Actions to take.
1) In the tennis match report, which of Kerber's shots brought the ninth game to 40-0?
2) Repeat word for word the part of the tennis match report that opens with the words containing "Pliskova precariously survived" and closes with "inside out forehand.".
3) Does each statement below agree with the tennis match report? Answer yes or no for each, quoting the deciding words from the report.
(a) Pliskova held her serve at love in the ninth game.
(b) The humidity is described as overbearing.
(c) Pliskova needed three game points to hold for 4-4.

[[ Text for analysis open ]]

It was 4-3 for Kerber. Both players were feeling the heat, literally and figuratively. The humidity was overbearing, and Pliskova was fading physically and deteriorating mentally as well. Kerber, contrastingly, was strong, resolute, durable and indomitable. It was as if she had been waiting for this moment, hoping she could demonstrate her fortitude, knowing that this was a time when she would prove her mettle beyond a reasonable doubt.
Pliskova precariously survived a two deuce game, holding on her third game point for 4-4. That was a brave stand from a player who knew full well how little she had left. Kerber raced to 30-0 in the ninth game, released a forehand down the line winner for 40-0 and held at love as Pliskova was off the mark with a backhand crosscourt return wide. Now serving to stay in the match, Pliskova never really had a chance. Kerber passed her down the line off the forehand to make it 0-15. A deep crosscourt forehand from the German drew a backhand wide down the line from Pliskova: 0-30. Pliskova then bungled a backhand drive volley into the net, and was way off the mark with an inside out forehand.

[[ Text for analysis closed ]]
[[ Data extract open ]]

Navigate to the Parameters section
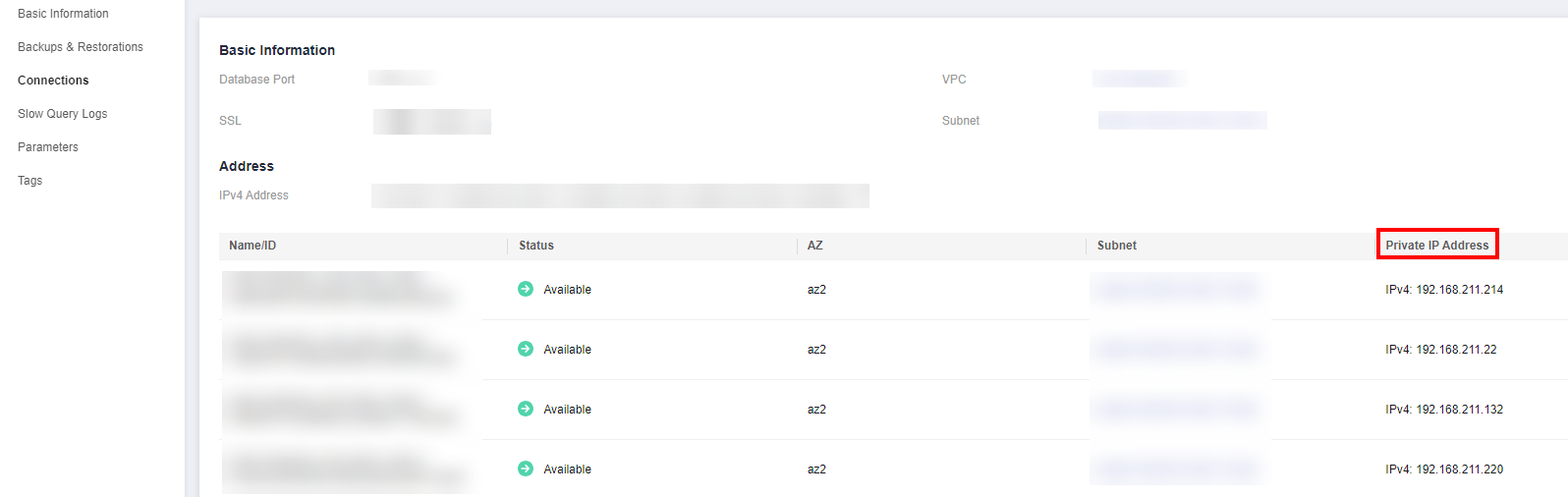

[[ Data extract closed ]]
[[ Data extract open ]]

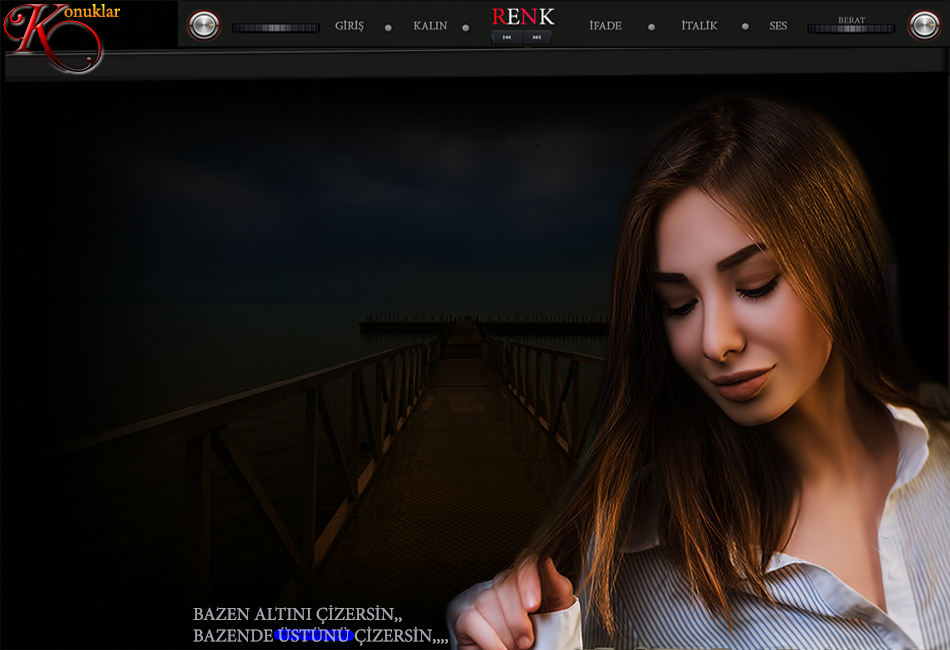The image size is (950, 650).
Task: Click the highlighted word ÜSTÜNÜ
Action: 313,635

[[ Data extract closed ]]

Completed exercise.
1) A forehand down the line winner.

2)
Pliskova precariously survived a two deuce game, holding on her third game point for 4-4. That was a brave stand from a player who knew full well how little she had left. Kerber raced to 30-0 in the ninth game, released a forehand down the line winner for 40-0 and held at love as Pliskova was off the mark with a backhand crosscourt return wide. Now serving to stay in the match, Pliskova never really had a chance. Kerber passed her down the line off the forehand to make it 0-15. A deep crosscourt forehand from the German drew a backhand wide down the line from Pliskova: 0-30. Pliskova then bungled a backhand drive volley into the net, and was way off the mark with an inside out forehand.

3)
(a) No: "Kerber raced to 30-0 in the ninth game, released a forehand down the line winner for 40-0 and held at love"
(b) Yes: "The humidity was overbearing"
(c) Yes: "holding on her third game point for 4-4"